Un fraude monumental

Un final en Notre-Dame

  Estamos tan acostumbrados a verla simulando un gigantesco buque de guerra amarrado en el Sena que, como la Torre Eiffel, nos es muy difícil mirarla de verdad, o sea, distinguirla. Sin embargo, cuando el 15 de abril de 2019 nos asaltaron las llamas que devoraban la cubierta y luego la totalidad de la fábrica, sufrimos una conmoción. Alguien tan poco dado a la sensiblería como Ken Follet estaba en Londres y recibió la llamada de un amigo que sólo le dijo, “mira la televisión”. Luego Follet escribió:

  La imagen (de Notre-Dame en llamas) nos dejó aturdidos y profundamente afectados. Me encontraba al borde de las lágrimas. Algo de un valor incalculable estaba muriendo ante nuestros ojos.

··········

## Ejercicios propuestos
**A.** Según el texto sobre Notre-Dame, ¿en qué fecha ardió la catedral?
**B.** Continúa, por favor, el texto sobre Notre-Dame a partir de su última oración.

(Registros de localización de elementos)
··········

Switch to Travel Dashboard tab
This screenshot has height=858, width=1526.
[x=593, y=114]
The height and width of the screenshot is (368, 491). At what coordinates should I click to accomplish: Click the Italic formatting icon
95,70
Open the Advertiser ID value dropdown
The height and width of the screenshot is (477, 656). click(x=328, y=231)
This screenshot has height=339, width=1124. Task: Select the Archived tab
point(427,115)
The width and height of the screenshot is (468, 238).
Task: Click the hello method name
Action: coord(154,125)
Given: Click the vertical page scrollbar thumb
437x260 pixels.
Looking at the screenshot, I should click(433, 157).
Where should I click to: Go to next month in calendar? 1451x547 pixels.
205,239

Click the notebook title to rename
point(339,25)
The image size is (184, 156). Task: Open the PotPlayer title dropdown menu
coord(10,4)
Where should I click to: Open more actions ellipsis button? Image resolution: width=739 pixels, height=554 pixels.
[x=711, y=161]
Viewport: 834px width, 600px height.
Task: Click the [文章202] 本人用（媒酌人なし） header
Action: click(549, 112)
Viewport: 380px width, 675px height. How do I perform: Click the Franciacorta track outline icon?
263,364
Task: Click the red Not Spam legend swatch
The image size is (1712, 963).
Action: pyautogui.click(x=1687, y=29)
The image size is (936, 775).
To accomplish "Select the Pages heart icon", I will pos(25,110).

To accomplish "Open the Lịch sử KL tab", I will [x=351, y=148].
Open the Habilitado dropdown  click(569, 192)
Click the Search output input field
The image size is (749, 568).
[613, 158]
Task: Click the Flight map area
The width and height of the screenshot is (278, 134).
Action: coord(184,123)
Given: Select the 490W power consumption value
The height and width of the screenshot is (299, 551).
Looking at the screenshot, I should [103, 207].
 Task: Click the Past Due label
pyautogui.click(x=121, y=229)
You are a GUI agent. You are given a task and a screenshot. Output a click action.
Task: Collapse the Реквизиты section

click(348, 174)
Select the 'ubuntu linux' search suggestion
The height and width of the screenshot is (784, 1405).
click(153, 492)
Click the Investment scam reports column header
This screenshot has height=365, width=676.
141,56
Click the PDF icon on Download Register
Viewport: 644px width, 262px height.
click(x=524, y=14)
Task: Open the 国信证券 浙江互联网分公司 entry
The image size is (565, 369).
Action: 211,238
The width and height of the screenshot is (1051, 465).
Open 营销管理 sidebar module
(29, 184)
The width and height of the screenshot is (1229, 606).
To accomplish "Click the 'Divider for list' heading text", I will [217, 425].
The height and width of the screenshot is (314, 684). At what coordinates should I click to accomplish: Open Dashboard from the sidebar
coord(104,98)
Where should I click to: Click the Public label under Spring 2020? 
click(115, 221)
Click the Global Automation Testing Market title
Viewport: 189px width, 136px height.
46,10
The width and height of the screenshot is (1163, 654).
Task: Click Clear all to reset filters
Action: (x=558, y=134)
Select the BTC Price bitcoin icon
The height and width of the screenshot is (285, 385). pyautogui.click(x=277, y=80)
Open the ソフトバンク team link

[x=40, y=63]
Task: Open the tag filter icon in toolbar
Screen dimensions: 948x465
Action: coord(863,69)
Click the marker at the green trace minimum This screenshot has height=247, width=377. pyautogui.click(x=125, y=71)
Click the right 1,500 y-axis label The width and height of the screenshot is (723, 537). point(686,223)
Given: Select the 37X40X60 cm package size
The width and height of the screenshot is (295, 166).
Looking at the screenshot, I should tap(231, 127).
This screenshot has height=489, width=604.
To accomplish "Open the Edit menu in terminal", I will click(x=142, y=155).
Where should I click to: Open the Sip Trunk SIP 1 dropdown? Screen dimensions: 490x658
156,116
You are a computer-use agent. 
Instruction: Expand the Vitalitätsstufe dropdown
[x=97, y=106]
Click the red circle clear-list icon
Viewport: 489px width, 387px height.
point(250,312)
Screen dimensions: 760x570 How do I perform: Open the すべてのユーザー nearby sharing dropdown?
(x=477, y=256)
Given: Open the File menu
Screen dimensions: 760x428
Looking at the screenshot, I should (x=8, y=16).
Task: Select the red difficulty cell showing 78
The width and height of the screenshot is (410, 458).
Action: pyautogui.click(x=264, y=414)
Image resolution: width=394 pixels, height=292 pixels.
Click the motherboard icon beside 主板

··········

## Respuestas del ejercicio
**A.** El 15 de abril de 2019.

**B.**
  Remarco lo de que el edificio “estaba muriendo ante nuestros ojos” porque lo cierto es que la relación que muchos tenemos con la catedral de París es casi familiar, como un gran abuelo, o quizás una esbelta gran abuela. Y en aquel momento se estaba muriendo. ¿Volveríamos a verla? ¿Y cómo sería? ¿Parecida a la del momento de su construcción en el siglo XII? ¿O renacería en alguna de las incontables ocasiones en que cambió, se disfrazó, se reconstruyó, o se inventó de nuevo? Porque lo cierto (y vengo insistiendo en ello) es que no hay una imagen del nacimiento de ninguna gran construcción gótica que dure demasiado y que permita luego distinguir entre la verdad y la mentira, la honradez y el fraude de las sucesivas versiones. Un buen final habría sido dejar las ruinas de la catedral en medio del Sena, como motivo de reflexión sobre la vanidad de todo, a la manera de los monumentos romanos cuyos propietarios tenían prohibido restaurarlos.

  La historia de Notre-Dame es un buen ejemplo del modo en que las catedrales góticas sólo han existido en alguna de sus múltiples invenciones, redefiniciones o falsificaciones. Son la memoria de un modelo perfecto y platónico que nunca existió, aunque alguna de sus muchas partes se haya mantenido intacta hasta el día de hoy y ni siquiera haya habido que retocarla, como luego veremos, sino tan sólo limpiarla de hollín, mugre y ceniza.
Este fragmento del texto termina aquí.